L'enthousiasme en moins.
Remettre une tournée au rugby est souvent plus qu'un devoir, un véritable plaisir, une communion supplémentaire, un partage agréable. Il en est malheureusement tout autrement dès qu'il s'agit des
tournées du XV de France.
En été, elles sont le pensum que chacun souhaite éviter, la raclée promise qui vient différer des vacances bien méritées qu'il faut remettre après un voyage interminable, inutile et le plus souvent
humiliant. En automne, il faut se colleter des visiteurs exotiques contre lesquels il y a toujours plus à perdre qu'à gagner et des écuries au fait de leur art alors que les joueurs aimeraient
souffler un peu.
Ce mois de novembre ne déroge pas à la morosité habituelle pour ces matches de trop dans un calendrier démentiel. L'économie du Rugby du Nord s'appuie presque entièrement sur les clubs qui se
voient privés pendant trois semaines des meilleurs de leurs salariés. Cette année, ils ont eu la sagesse d'accorder dix jours de vacances aux joueurs non retenus en priant que leurs vedettes ne
reviennent pas blessés des expérimentations internationales.
Dans l'hémisphère Sud, la donne est bien plus clair, les fédérations sont les employeurs des joueurs qu'elles sollicitent de façon bien plus raisonnable que le système alambiqué de l'Europe.
Les joueurs alternent des compétitions intenses et de longues périodes de préparation et il ne faut pas chercher plus loin les raisons de la domination sudiste.

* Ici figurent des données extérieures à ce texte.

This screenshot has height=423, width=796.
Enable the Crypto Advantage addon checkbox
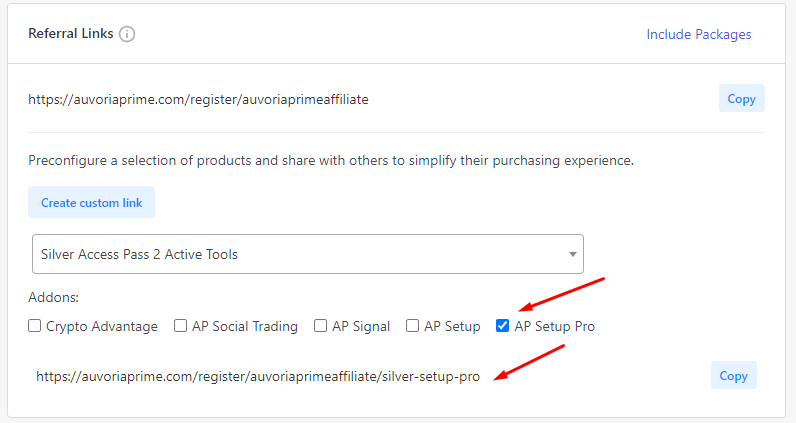tap(35, 326)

Une sélection est une véritable équipe qui vit sur la durée et où les joueurs sont parfaitement pris en main par un staff technique respecté et crédible. De l'autre côté, les joueurs sont partagés
entre les exigences et les codes de leur club, avec des entraîneurs charismatiques et autoritaires et les attentes souvent floues d'un XV de France dont le pilotage ne paraît pas des plus
convaincants ni des plus convaincus.
La dernière ligne droite avant la coupe du Monde en Nouvelle Zélande n'est pas de nature à
piaffer d'un impatient optimisme pour les supporters français. La sélection nationale en est encore à l'heure des essais. Des expériences pour le plaisir ou pour mettre sous pression des
cadres qu'on laisse macérer dans leur jus ?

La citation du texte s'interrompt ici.